Siatkówka: Świdniczanie w kiepskim stylu pożegnali się z rozgrywkami sezonu 2008/09
Po bardzo słabym meczu siatkarze Avii przegrali 0:3 z Pamapolem Siatkarzem Wieluń w pierwszej rundzie play-off. Była to już trzecia porażka \"żółto-niebieskich” z ekipą z Wielunia.
- 22.03.2009 14:08
Tym samym to goście zagrają w finale I ligi, którego stawką jest awans do PlusLigi.

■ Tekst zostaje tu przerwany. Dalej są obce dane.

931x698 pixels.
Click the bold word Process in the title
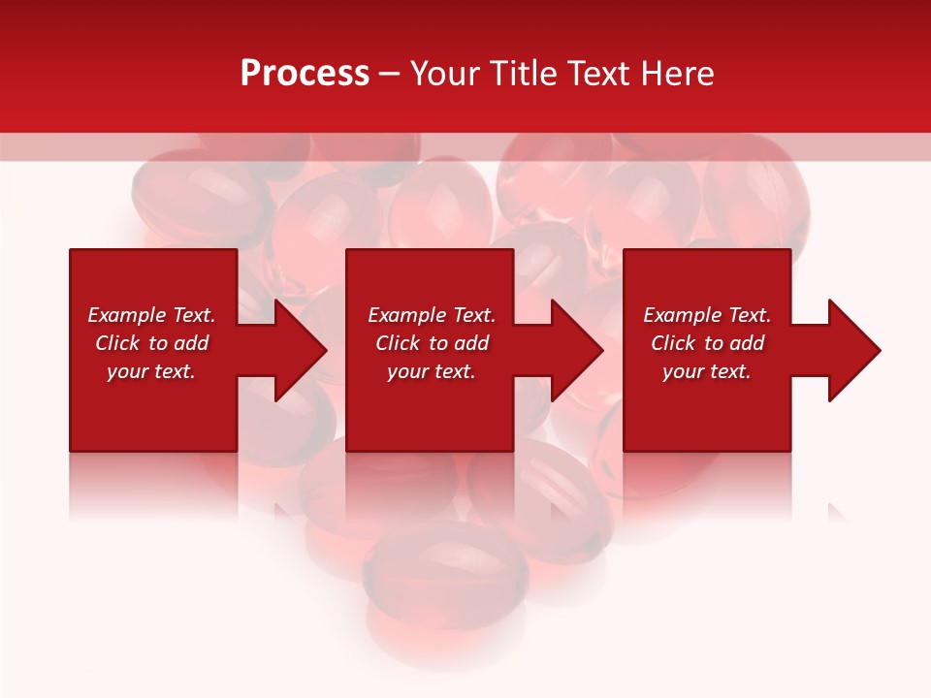(x=305, y=74)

Gospodarze zakończyli już tegoroczne rozgrywki.
Przed sobotnim spotkaniem kibice zmierzający do hali przy ul. Fabrycznej zastanawiali się, jakim wynikiem zakończy się spotkanie z Wieluniem.
- Pewnie dziś Avia wygra 3:2, tak na \"podpuchę”, by w niedzielę jeszcze więcej kibiców zawitało na czwarty mecz - dyskutowali fani \"żółto-niebieskich”. Jak się okazało, sympatycy drużyny trenera Krzysztofa Lemieszka bardzo szybko zostali sprowadzeni na ziemię. Najpierw przez awarię sprzętu nagłaśniającego, a potem, co gorsze, przez samych zawodników. O ile złośliwość rzeczy martwych można jeszcze zrozumieć, o tyle wyczyny gospodarzy, już niekoniecznie.
Świdniczanie wyszli na parkiet wyraźnie rozkojarzeni. Bardzo szybko okazało się, kto będzie dyktował warunki gry. Goście wręcz wbili miejscowych w pole gry. Seria błędów w przyjęciu, nieskuteczny blok, autowy atak Marcina Jarosza i na tablicy było już 7:0 dla Pamapolu Siatkarza.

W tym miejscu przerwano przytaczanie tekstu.